Decadence Mandchoue: The China Memoirs of Sir Edmund Trelawny Backhouse  Edited by Derek SandhausDecadence Mandchoue: The China Memoirs of Sir Edmund Trelawny Backhouse
Edited by Derek Sandhaus
Earnshaw Books. 336 pages, $39.99

 

SIR EDMUND BACKHOUSE (1873–1944) has long been considered one of the prime homosexual self-fantasists of the last century—as delusional and self-created as “Baron Corvo,” the pederastic social climber who appointed his fictionalized self as Pope in the novel Hadrian the Seventh (1904) and inspired A. J. A. Symons’s classic sleuth biography The Quest for Corvo (1934).

Yet some have always wondered: what if Backhouse’s reminiscences of gay life in Peking a century ago were based on the truth?

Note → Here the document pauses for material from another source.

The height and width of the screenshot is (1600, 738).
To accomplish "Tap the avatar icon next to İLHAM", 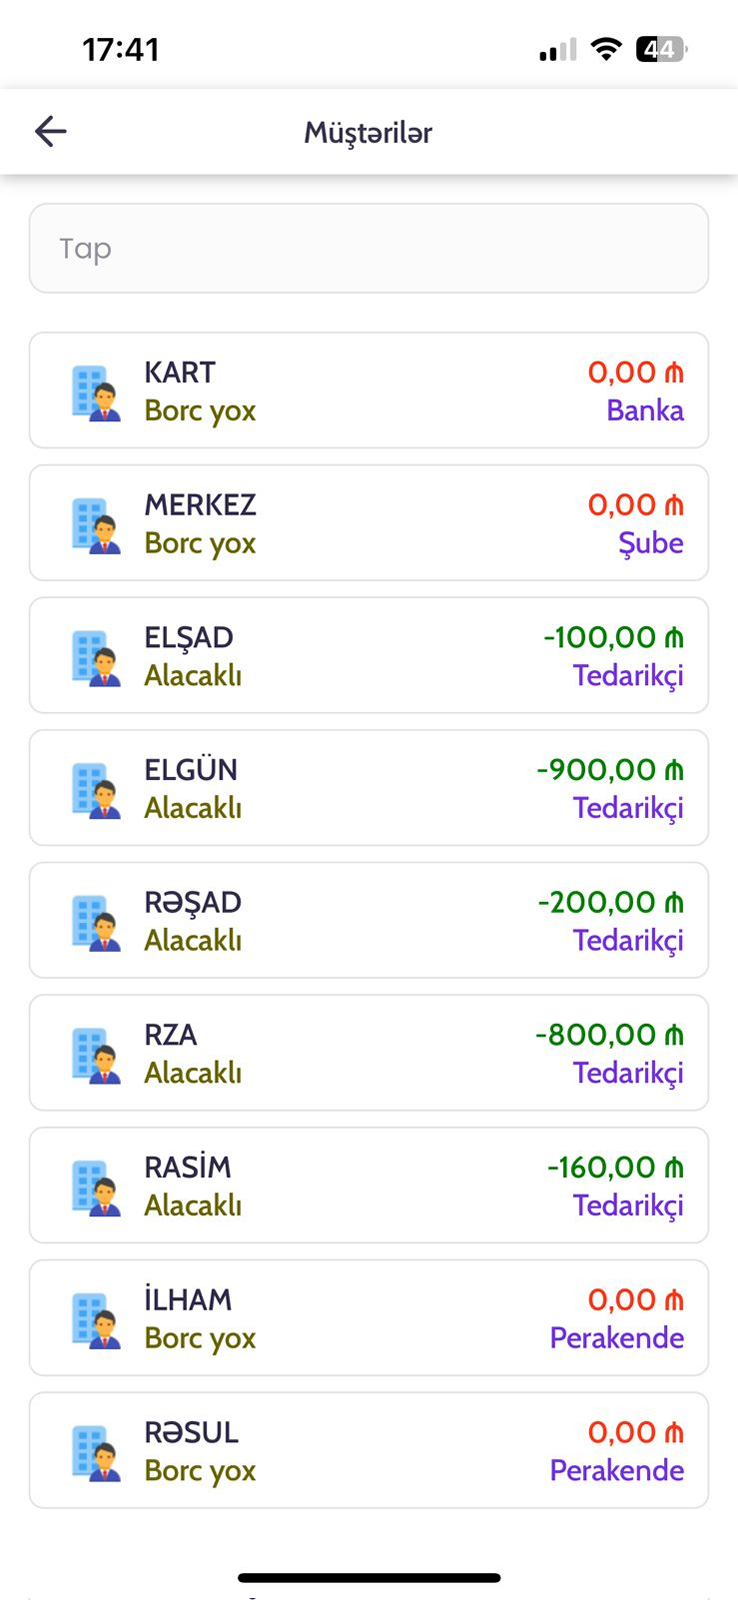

Had he witnessed the many types of homosexual coupling indulged in in the ironically named hammam, “The Hall of Chaste Pleasures”? Had he also been serviced by the all-accommodating passive employees of the Peking Opera? What if he had been the kept boy of the last Dowager Empress (and was regularly penetrated anally by her outsized clitoris), as he had claimed in a late manuscript held at the Bodleian Library, Oxford, entitled Decadence Mandchoue (1943)? Still others have argued that—notwithstanding the unlikelihood of Backhouse’s chief assertions—the manuscript remains a triumph of the embroiderers’ art: a fine piece of fiction.